(Stored data entries)

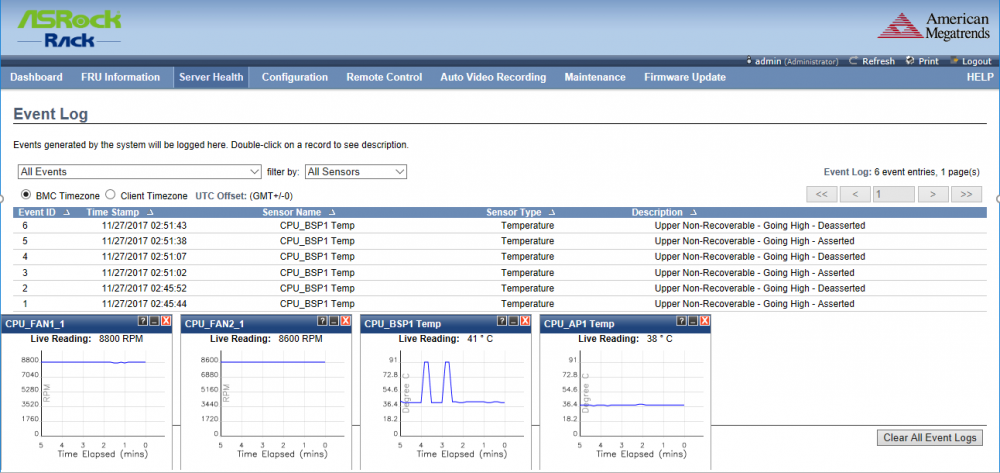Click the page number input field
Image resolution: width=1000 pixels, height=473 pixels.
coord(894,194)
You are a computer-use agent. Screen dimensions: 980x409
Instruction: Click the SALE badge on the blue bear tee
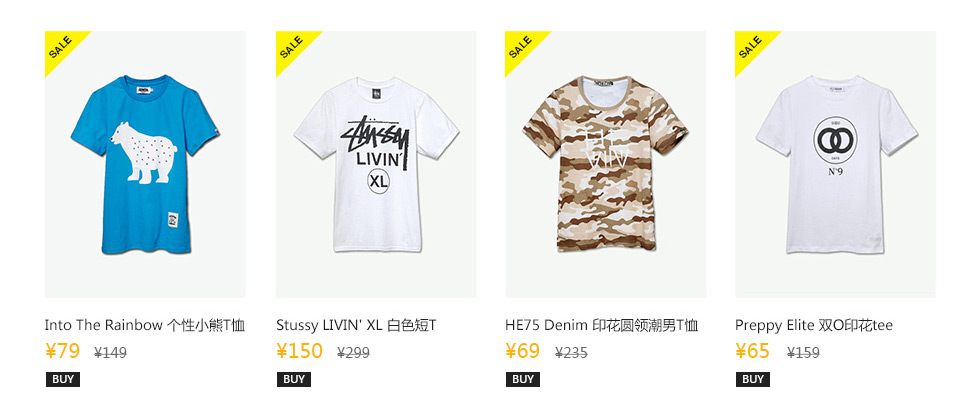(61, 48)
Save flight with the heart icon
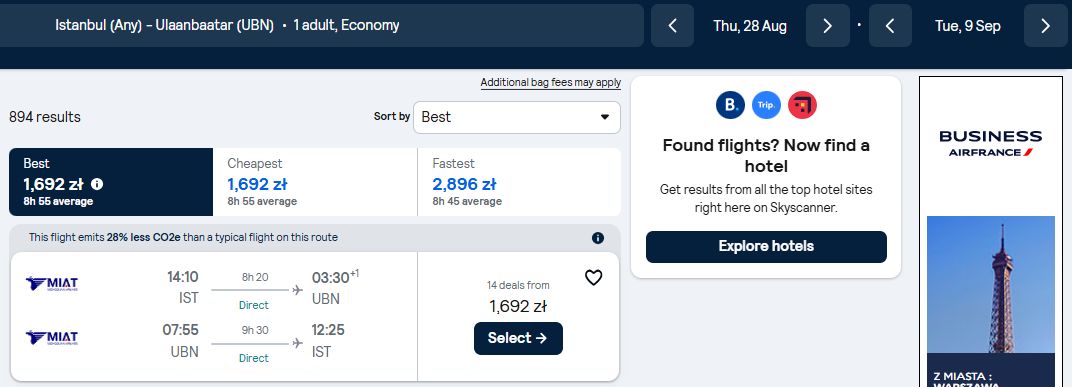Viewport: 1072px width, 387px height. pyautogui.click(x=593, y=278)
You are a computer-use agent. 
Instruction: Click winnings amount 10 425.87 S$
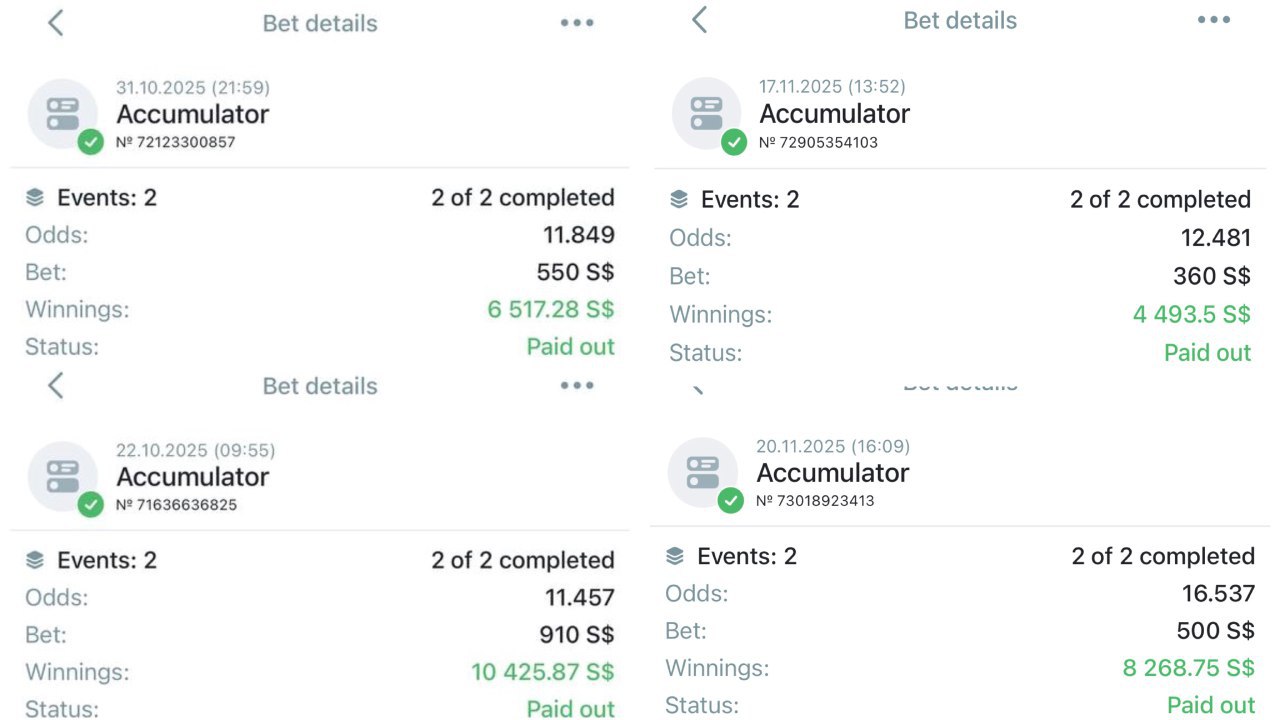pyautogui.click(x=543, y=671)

**Task prompt:**
Which lines above include the word "computer"? Show each one.

**Task result:**
You are a computer-use agent. Screen dimensions: 980x409
You are a computer-use agent. 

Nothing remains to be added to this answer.